Try it:
In the records below, find the line that contains "22mm (53, 269)" and the line that contains "3 [button] (65, 1820)". Set down exactly those lines and every line between them, and nothing more.

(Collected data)

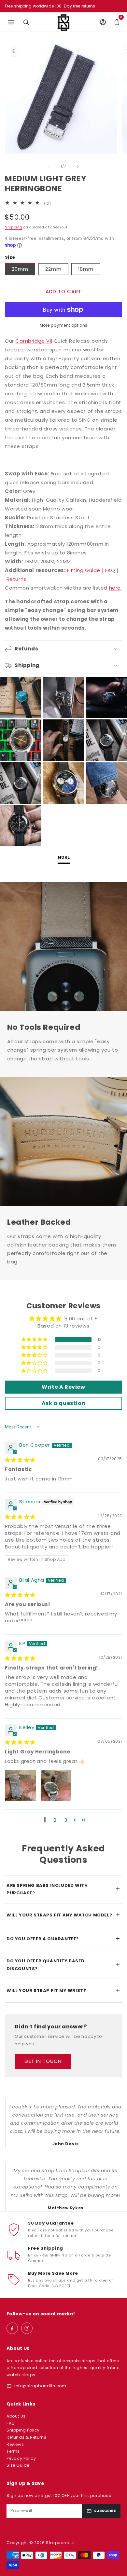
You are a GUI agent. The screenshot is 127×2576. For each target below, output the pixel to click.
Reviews (15, 2444)
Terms (13, 2451)
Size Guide (18, 2465)
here (115, 587)
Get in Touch (43, 2061)
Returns (16, 579)
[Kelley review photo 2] (56, 1785)
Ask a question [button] (63, 1403)
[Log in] (103, 22)
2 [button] (55, 1820)
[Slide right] (78, 166)
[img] (20, 1459)
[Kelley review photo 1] (20, 1785)
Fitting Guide (83, 570)
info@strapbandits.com (40, 2386)
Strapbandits (60, 2542)
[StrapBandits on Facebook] (12, 2328)
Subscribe (105, 2510)
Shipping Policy (23, 2430)
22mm (53, 269)
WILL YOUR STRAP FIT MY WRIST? (63, 1990)
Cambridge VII (33, 340)
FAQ (110, 570)
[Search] (26, 22)
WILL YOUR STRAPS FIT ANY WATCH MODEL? (63, 1915)
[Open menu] (11, 22)
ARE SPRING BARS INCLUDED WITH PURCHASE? (63, 1889)
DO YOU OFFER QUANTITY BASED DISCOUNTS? (63, 1964)
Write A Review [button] (63, 1387)
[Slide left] (49, 166)
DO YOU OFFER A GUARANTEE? (63, 1938)
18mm (85, 269)
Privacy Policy (21, 2458)
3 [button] (65, 1820)
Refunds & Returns (26, 2437)
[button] (117, 22)
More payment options (64, 325)
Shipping (13, 227)
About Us (16, 2416)
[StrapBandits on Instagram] (27, 2328)
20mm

Written reply:
22mm (53, 269)
WILL YOUR STRAP FIT MY WRIST? (63, 1990)
Cambridge VII (33, 340)
FAQ (110, 570)
[Search] (26, 22)
WILL YOUR STRAPS FIT ANY WATCH MODEL? (63, 1915)
[Open menu] (11, 22)
ARE SPRING BARS INCLUDED WITH PURCHASE? (63, 1889)
DO YOU OFFER QUANTITY BASED DISCOUNTS? (63, 1964)
Write A Review [button] (63, 1387)
[Slide left] (49, 166)
DO YOU OFFER A GUARANTEE? (63, 1938)
18mm (85, 269)
Privacy Policy (21, 2458)
3 [button] (65, 1820)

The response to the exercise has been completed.